Художественная картина мира в «цветаевских» стихотворениях Б.Ахмадулиной
Творческая установка на активный, многоплановый диалог с традициями классической поэзии и поэтами-современниками выступила в качестве мощной организующей силы в поэтическом мире Беллы Ахмадулиной. Личная и творческая судьба М.Цветаевой на протяжении многих лет находилась в центре пристального внимания Ахмадулиной, что оказало существенное влияние на созданную ею художественную картину бытия. Как напишет Ахмадулина уже в позднем эссе о Цветаевой «Божьей милостью» (1982), «ее имя, все, что названо этим именем, вынуждают нас к особенному стеснению сердца, к особенной спертости воздуха в горле», в цветаевской же судьбе она отметит «исполнение жизненной трагедии», «воплощение каждого мига этой трагедии»1.

«Цветаевские» стихотворения Ахмадулиной 1960-1980-х гг. образуют сквозной цикл, имеющий свои пространственно-временные координаты, ассоциативные ряды и основанный на глубоком проникновении в образную сферу поэзии и прозы Цветаевой, в ритмы ее жизненного пути.
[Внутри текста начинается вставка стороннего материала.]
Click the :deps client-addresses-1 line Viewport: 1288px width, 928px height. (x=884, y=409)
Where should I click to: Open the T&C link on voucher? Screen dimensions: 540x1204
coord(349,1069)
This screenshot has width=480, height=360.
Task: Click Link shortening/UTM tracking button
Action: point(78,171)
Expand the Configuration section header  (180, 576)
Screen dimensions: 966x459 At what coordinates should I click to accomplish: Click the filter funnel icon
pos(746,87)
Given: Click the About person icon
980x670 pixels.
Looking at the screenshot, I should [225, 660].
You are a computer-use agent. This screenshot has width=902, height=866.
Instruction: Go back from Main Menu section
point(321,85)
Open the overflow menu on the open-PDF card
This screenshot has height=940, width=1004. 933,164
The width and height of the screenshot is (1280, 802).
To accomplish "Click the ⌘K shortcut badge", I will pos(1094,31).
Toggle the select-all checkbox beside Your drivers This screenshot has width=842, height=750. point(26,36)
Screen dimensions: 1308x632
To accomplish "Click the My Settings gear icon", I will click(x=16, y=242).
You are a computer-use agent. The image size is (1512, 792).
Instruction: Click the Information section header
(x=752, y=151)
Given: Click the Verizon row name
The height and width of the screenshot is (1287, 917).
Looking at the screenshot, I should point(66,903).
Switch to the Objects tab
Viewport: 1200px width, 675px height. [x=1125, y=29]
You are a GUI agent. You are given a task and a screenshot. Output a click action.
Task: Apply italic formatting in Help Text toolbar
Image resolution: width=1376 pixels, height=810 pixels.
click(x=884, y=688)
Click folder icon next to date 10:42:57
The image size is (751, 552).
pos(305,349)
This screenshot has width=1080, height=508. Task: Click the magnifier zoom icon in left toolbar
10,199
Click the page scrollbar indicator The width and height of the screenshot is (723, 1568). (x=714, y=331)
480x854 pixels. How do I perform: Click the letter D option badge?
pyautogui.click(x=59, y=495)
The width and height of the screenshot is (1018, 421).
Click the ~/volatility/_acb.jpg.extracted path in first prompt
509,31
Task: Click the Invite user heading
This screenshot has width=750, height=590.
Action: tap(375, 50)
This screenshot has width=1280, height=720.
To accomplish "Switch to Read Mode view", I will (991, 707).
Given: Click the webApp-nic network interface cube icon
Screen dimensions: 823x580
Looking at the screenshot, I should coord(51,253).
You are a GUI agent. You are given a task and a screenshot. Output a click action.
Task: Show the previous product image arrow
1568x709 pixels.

Центральное место занимает здесь состоящий из шести стихотворений поэтический цикл «Таруса» (1979), в котором сам заглавный пространственный образ становится сферой соприкосновения личностных экзистенций двух поэтов, поскольку Ахмадулина жила некоторое время в этих цветаевских местах, признавалась в глубокой душевной связи с приокским природным ландшафтом.

Особый ритм «тарусского» цикла обусловлен сопряжением граней глубоко интимного общения лирического «я» с главной героиней – и художественного восприятия внешних реалий, воскрешающих ее присутствие.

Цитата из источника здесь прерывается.